I’ve read several for George Saunders’ books by now. I started reading Saunders because he was touted by critics and book reviewers as being funny, absurdist and dark. He’s all those things. Certain themes come up over and over in his short stories. One is the themed microcosm. In “Civil War Land In Bad Decline,” which I’m reading now, there is a civil war theme park. The park is being vandalized by gangs. The solution is hiring an employee to be a sniper and shot the gang members. Another story is of a medieval village. In this story, some plague has hit the country and a section of the populace, flawed by one characteristic or another, becomes second class citizens. These flawed people make up the staff/actors in the village. They are relatively well off in the village, but live under the constant threat of being expelled and sent out into the “real world.” It’s not clear which is better. This brings up questions about euthanasia. Do you prefer to live a live of relative comfort, knowing it to be a mirage, or live a much more difficult one, a shabbier one, let’s say, but know that its “real”? This is the question the movie “The Matrix” explores.
In “In Persuasion Nation,” the first story is about a group of people who live in a controlled environment testing products for marketing. In each case, the protagonist is seeking a better life, often expecting that being out in the real world, however tough, has got to be better than where he or she is.

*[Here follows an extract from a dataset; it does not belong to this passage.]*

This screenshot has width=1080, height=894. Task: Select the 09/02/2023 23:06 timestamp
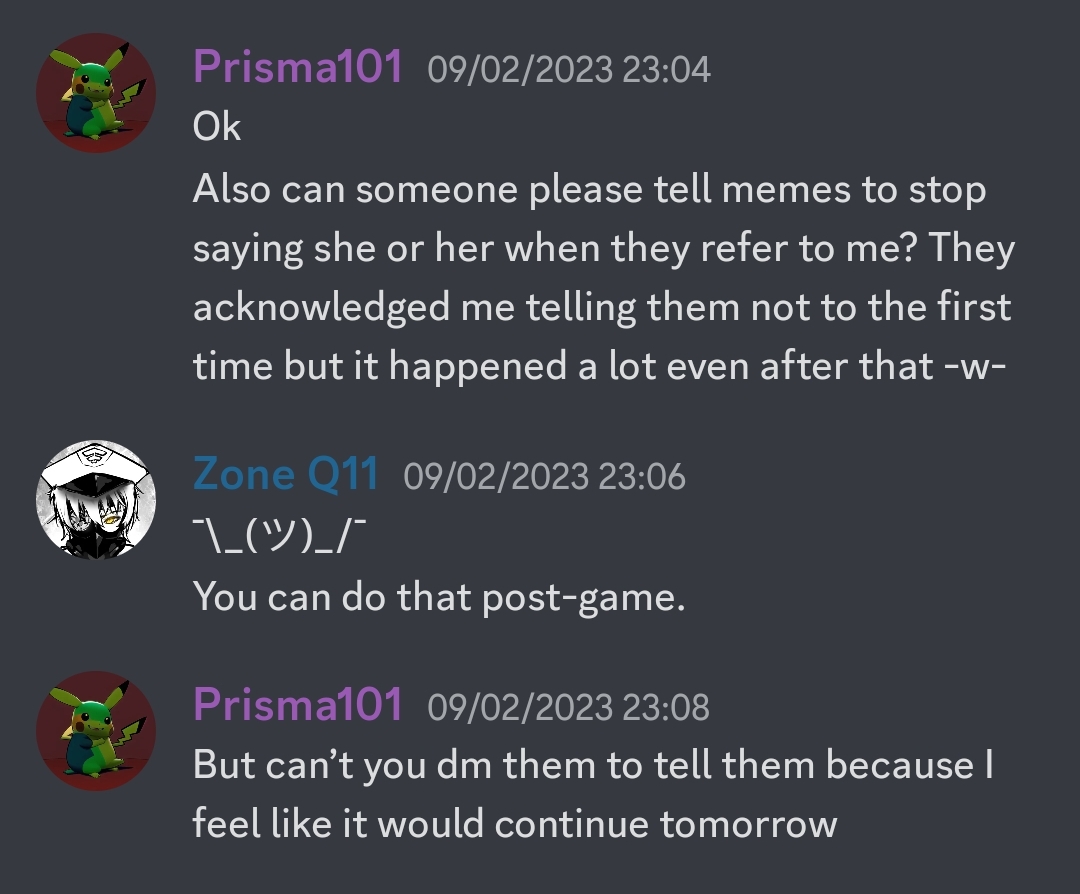tap(544, 476)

The characters in these stories have to be in character for their theme park or act as expected in their microcosm. The public who comes to see them are almost always portrayed as boorish or worse. Most of the characters co-workers are miserable people too, often mocking the protagonist.
In virtually every story that runs along these themed microcosm plots, the protagonist is concerned about the employee evaluation form. The protagonist, in each story, is just getting by, and afraid of losing his or her job. They often do, at the end, for better or worse. Every protagonist is down on their luck and over time, it makes for some pretty depressing reading. In most stories, the job and some part tragedy, such as losing a loved one, or having a love relationship go sour, seems to be what defines the character.
I sense that Saunders could be comic on other plains. I will continue to read his books; I still love the absurdism in his books, the way the bizarre microcosm seems to exist as part of the real world. I wish that he’d explore mining a new vein of plots though.